Non-Linear Optical Microscopy Sheds Light on Cardiovascular Disease

Many cardiac diseases have been associated with increased fibrosis and changes in the organization of fibrillar collagen. The degree of fibrosis is routinely analyzed with invasive histological and immunohistochemical methods, giving a limited and qualitative understanding of the tissue's morphological adaptation to disease. Our aim is to quantitatively evaluate the increase in fibrosis by three-dimensional imaging of the collagen network in the myocardium using the non-linear optical microscopy techniques Two-Photon Excitation microscopy (TPE) and Second Harmonic signal Generation (SHG). No sample staining is needed because numerous endogenous fluorophores are excited by a two-photon mechanism and highly non-centrosymmetric structures such as collagen generate strong second harmonic signals. We propose for the first time a 3D quantitative analysis to carefully evaluate the increased fibrosis in tissue from a rat model of heart failure post myocardial infarction. We show how to measure changes in fibrosis from the backward SHG (BSHG) alone, as only backward-propagating SHG is accessible for true in vivo applications. A 5-fold increase in collagen I fibrosis is detected in the remote surviving myocardium measured 20 weeks after infarction. The spatial distribution is also shown to change markedly, providing insight into the morphology of disease progression.

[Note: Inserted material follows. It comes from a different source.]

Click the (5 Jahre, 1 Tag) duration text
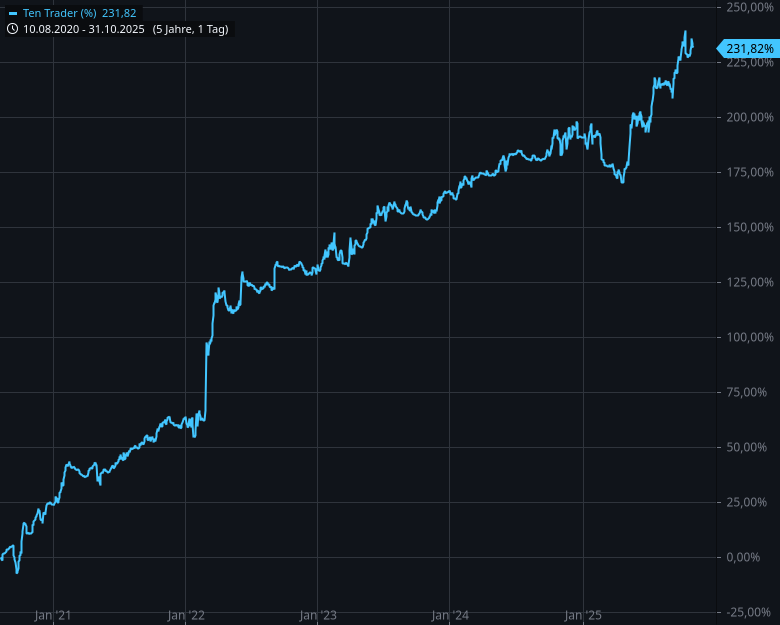The image size is (780, 625). tap(190, 29)
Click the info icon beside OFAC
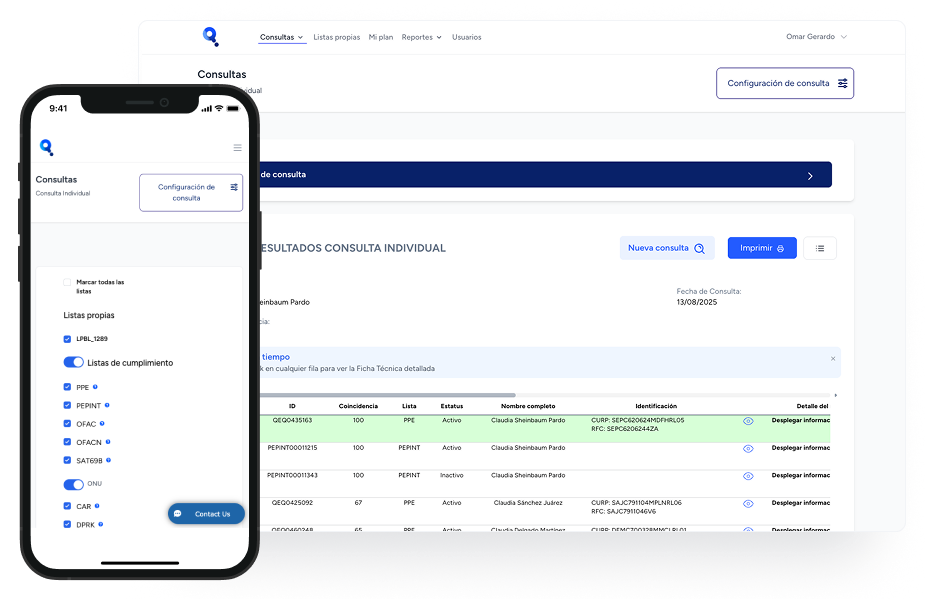 (101, 423)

诸多心脏疾病均伴随纤维化程度升高与原纤维胶原（fibrillar collagen）组织结构重塑。当前临床常规通过侵入式组织学与免疫组化方法评估纤维化程度，但此类手段仅能对组织针对疾病的形态学适应性改变提供有限且定性的认知。本研究拟借助双光子激发显微镜（Two-Photon Excitation Microscopy, TPE）与二次谐波产生（Second Harmonic Signal Generation, SHG）两种非线性光学显微技术，通过对心肌组织内胶原网络的三维成像，实现纤维化程度升高的定量评估。该方法无需对样本进行染色：诸多内源性荧光基团可通过双光子机制被激发，而胶原等高度非中心对称结构可产生较强的二次谐波信号。本研究首次提出采用三维定量分析方法，对心肌梗死后心力衰竭大鼠模型的组织样本中纤维化程度升高情况进行精准评估。研究证实，仅需利用背向二次谐波（backward SHG, BSHG）信号即可实现纤维化变化的检测，这是因为真正的体内应用场景仅能获取背向传播的二次谐波信号。在梗死发生20周后采集的远隔存活心肌组织中，检测到I型胶原（collagen I）纤维化程度升高5倍。同时研究发现纤维化的空间分布发生显著改变，为解析疾病进展的形态学特征提供了新的视角。